Dataset items ::
━━━━━━━━━━━━━━━━
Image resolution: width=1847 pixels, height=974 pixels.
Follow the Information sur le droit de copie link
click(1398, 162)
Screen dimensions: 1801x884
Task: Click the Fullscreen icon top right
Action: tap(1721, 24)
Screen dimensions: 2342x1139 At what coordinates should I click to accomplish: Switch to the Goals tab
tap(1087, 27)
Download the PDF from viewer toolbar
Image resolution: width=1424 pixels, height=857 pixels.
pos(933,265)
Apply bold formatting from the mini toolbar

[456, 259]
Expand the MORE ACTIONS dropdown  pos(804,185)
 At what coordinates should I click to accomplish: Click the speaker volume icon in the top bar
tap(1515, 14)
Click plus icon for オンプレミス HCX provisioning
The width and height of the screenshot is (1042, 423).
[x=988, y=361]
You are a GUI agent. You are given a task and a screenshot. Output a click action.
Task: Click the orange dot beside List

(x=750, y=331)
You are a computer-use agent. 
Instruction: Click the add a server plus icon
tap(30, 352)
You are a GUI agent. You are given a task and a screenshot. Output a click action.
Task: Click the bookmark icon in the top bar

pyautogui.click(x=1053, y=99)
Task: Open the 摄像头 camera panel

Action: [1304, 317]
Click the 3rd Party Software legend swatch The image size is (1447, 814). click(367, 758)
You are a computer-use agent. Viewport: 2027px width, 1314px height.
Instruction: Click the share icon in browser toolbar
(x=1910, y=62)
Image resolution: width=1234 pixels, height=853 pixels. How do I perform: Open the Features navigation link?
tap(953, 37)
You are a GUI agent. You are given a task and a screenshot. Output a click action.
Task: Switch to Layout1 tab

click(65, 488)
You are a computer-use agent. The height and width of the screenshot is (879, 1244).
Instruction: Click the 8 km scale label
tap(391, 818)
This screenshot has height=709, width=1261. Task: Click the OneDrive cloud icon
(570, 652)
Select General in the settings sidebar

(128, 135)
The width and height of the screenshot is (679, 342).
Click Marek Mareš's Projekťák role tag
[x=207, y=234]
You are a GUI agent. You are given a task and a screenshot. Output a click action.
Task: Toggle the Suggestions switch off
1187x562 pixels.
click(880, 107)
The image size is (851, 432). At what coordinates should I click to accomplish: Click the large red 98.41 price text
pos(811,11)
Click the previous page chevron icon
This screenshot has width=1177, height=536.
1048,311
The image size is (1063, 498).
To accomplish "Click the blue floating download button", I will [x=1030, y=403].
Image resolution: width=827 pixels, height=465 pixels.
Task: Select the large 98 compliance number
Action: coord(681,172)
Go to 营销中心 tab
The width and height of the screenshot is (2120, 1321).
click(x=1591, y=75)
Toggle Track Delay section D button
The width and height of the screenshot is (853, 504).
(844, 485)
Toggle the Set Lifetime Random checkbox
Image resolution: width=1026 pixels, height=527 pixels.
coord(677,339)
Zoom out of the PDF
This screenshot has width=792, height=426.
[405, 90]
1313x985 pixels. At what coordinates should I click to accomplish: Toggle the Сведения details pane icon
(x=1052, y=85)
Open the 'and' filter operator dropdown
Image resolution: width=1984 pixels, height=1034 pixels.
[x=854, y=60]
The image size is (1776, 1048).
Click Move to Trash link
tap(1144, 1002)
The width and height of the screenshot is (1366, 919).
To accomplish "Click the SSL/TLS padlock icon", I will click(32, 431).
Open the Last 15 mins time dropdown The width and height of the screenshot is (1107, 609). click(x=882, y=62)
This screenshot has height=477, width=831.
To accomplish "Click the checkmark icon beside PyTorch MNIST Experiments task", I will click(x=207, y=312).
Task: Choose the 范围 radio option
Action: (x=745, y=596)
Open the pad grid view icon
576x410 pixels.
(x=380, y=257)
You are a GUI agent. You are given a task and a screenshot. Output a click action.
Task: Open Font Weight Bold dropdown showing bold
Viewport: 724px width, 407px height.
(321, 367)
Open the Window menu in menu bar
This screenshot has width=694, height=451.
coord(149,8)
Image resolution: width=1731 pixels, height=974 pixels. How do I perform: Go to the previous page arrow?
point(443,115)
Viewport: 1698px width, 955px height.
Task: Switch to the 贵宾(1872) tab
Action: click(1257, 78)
━━━━━━━━━━━━━━━━
Instructions to follow :: Would you please copy exactly the part of the entries above that begins at the line containing "The image size is (1063, 498)." and ends at the line containing "Toggle the Set Lifetime Random checkbox", both lines included?

Output below ::
The image size is (1063, 498).
To accomplish "Click the blue floating download button", I will [x=1030, y=403].
Image resolution: width=827 pixels, height=465 pixels.
Task: Select the large 98 compliance number
Action: coord(681,172)
Go to 营销中心 tab
The width and height of the screenshot is (2120, 1321).
click(x=1591, y=75)
Toggle Track Delay section D button
The width and height of the screenshot is (853, 504).
(844, 485)
Toggle the Set Lifetime Random checkbox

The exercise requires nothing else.